CHEF-VL: Detecting Cognitive Sequencing Errors in Cooking with Vision-language Models
Ruiqi Wang, Peiqi Gao, Patrick Lynch, and 5 more authors
Proc. ACM Interact. Mob. Wearable Ubiquitous Technol., Dec 2025
Minimally obtrusive support for individuals with subjective cognitive decline (SCD) is important for fostering independence in completing daily tasks. In overseeing these tasks, occupational therapists may choose to help as errors arise and provide corrective courses of action. To accomplish this, therapists must be able to recognize task-specific actions, as well as the appropriate sequence for them to occur.

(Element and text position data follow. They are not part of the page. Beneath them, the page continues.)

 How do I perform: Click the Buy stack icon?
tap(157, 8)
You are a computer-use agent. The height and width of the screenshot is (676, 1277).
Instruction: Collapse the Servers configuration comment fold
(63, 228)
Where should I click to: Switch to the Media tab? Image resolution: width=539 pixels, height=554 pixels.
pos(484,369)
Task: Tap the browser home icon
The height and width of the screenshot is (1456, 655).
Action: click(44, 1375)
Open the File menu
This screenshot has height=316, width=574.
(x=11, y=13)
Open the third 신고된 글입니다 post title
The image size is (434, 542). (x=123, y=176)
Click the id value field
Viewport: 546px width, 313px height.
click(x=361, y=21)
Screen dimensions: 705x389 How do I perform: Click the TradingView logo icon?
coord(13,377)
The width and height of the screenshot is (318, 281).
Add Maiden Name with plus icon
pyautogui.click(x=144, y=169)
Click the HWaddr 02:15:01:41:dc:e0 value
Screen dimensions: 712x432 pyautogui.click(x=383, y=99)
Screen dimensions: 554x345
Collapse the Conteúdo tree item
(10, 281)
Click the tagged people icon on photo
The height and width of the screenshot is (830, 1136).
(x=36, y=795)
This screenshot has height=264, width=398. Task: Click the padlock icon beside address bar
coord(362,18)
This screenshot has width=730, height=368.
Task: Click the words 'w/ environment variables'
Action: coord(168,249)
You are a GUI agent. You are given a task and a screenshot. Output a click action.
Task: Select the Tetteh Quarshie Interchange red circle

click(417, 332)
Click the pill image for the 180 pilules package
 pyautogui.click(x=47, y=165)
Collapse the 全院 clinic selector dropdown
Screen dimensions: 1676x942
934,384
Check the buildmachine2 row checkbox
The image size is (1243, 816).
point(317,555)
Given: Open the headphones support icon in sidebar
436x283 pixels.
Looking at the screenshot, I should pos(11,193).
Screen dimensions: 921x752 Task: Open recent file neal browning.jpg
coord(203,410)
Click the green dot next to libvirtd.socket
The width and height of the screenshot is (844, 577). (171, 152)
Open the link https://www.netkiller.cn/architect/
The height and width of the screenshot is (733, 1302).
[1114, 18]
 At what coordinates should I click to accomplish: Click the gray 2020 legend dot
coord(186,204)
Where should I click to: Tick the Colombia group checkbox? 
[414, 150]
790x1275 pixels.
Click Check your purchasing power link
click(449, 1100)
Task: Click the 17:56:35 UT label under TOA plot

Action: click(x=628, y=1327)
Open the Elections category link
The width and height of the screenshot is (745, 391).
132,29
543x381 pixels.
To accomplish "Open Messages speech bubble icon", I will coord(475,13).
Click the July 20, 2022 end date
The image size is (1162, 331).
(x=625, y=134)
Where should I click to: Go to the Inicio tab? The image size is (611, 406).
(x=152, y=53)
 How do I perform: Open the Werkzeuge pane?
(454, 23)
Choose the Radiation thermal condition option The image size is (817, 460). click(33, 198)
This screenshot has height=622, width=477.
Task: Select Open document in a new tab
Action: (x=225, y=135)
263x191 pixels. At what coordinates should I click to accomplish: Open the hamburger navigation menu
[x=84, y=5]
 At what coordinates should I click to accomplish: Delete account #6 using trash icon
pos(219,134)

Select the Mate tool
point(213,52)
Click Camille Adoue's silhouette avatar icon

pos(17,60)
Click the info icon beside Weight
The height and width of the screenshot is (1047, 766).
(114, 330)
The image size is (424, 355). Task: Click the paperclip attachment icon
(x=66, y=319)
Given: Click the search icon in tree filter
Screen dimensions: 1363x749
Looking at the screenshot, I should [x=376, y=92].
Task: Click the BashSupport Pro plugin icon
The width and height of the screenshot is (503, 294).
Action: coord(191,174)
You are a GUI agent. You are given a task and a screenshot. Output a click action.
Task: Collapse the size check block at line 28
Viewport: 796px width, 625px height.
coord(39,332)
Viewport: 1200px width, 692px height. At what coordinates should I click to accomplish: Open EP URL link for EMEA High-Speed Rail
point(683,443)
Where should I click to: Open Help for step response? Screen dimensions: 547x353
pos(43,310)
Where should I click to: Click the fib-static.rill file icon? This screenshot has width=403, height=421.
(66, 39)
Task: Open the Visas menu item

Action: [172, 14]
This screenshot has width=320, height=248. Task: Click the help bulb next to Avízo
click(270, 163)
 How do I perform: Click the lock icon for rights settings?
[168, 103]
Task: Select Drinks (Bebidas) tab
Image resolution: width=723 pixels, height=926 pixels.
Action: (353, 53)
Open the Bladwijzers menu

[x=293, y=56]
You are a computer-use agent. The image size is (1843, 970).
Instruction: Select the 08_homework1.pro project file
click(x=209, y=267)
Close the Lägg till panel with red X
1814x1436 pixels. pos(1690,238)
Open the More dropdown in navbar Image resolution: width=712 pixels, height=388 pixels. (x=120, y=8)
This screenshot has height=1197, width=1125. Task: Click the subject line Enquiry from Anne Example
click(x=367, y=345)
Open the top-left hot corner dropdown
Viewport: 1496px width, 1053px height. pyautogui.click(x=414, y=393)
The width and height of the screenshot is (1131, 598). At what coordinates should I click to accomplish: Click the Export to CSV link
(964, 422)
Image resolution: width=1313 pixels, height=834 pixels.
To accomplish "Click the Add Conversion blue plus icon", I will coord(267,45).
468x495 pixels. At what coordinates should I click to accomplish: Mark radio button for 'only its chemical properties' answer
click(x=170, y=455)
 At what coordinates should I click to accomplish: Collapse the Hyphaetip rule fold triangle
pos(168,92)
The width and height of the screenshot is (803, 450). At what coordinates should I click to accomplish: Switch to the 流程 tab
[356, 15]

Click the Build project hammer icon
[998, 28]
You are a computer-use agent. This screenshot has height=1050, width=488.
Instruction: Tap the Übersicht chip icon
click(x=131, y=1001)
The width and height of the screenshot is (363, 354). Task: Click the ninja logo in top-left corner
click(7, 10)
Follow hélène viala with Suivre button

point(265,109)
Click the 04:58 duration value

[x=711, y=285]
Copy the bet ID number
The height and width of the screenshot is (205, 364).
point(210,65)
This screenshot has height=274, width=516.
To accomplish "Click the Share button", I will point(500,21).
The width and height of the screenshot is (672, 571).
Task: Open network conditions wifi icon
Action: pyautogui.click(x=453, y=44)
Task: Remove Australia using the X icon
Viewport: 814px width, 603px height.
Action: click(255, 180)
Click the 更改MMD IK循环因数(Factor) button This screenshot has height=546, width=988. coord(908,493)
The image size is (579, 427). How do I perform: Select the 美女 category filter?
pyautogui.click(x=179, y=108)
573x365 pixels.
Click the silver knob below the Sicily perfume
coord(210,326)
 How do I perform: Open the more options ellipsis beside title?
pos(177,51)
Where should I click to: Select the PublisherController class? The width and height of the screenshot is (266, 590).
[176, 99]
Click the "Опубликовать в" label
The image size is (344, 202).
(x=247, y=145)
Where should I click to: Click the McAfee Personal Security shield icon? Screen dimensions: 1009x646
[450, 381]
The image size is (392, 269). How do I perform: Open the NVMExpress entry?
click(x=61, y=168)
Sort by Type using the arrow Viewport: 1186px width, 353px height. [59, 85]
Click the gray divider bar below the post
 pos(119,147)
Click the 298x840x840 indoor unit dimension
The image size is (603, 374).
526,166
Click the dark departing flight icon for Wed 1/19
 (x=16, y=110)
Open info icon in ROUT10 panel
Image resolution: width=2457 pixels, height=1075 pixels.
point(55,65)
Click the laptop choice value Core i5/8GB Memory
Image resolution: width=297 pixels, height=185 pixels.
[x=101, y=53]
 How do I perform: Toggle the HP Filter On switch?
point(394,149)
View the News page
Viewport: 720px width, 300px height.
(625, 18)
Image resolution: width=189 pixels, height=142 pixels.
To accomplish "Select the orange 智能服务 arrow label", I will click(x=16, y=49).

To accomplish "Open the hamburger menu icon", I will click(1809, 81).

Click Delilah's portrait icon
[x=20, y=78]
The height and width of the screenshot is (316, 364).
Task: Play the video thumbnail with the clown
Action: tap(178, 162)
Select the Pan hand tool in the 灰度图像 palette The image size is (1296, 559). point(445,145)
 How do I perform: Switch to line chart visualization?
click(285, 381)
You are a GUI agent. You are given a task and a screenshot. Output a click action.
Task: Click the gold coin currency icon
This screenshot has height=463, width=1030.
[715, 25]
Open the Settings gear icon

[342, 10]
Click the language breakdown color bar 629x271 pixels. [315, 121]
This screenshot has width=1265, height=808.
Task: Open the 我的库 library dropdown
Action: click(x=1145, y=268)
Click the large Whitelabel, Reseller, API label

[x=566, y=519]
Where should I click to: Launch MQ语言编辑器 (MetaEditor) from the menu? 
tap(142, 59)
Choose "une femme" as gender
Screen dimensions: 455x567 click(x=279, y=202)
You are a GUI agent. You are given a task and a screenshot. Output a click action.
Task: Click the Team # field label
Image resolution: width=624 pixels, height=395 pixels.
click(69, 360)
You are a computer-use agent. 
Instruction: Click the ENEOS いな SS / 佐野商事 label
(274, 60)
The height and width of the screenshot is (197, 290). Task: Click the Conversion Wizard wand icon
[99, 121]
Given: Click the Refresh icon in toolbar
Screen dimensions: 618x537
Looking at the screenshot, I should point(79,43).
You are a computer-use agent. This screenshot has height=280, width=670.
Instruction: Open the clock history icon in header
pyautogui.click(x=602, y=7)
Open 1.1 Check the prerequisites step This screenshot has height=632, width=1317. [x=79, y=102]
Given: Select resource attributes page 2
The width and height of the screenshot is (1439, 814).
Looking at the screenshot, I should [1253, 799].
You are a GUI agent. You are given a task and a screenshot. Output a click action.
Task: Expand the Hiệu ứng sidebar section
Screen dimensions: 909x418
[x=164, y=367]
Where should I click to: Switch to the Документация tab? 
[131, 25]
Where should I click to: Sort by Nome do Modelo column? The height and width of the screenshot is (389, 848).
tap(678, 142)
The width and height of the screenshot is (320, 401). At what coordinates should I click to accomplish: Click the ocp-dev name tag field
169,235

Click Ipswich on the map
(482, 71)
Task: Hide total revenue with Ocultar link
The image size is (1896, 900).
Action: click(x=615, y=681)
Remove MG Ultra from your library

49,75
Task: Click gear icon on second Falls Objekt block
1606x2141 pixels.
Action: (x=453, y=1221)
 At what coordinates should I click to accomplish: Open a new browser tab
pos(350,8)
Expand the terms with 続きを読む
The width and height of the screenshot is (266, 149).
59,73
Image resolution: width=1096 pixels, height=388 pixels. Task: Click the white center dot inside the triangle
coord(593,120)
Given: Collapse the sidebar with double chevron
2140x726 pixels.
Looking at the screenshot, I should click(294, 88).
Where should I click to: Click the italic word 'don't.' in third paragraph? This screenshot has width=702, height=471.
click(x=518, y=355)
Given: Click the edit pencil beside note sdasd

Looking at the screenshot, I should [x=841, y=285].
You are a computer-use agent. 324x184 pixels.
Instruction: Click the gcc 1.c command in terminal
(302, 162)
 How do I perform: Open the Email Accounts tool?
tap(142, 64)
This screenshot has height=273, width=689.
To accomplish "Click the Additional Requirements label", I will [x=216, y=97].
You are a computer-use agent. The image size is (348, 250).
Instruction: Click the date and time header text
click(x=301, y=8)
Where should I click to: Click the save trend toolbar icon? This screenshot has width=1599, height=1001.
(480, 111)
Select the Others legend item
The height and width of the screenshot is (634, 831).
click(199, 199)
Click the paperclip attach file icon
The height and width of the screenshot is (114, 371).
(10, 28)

However, manual monitoring by therapists is not always feasible in real-world environments, motivating the need for automated systems capable of recognizing actions and detecting sequencing errors. To address this, we present CHEF-VL, an online Cognitive Human Error Detection Framework with Vision-Language Models in smart kitchen environments. CHEF-VL combines two novel vision-language models, with one fine-tuned for online human action recognition and the other specially engineered to track key environmental states. An Action-State Merger integrates these two streams of information to reduce prediction noise and correct misrecognized actions. A two-year occupational therapy project of over 100 participants with and without SCD was organized to collect video data for task evaluation. Empirical results demonstrate that CHEF-VL improves both action recognition and sequencing error detection performance, offering a promising solution for real-world assistive technologies in smart home settings.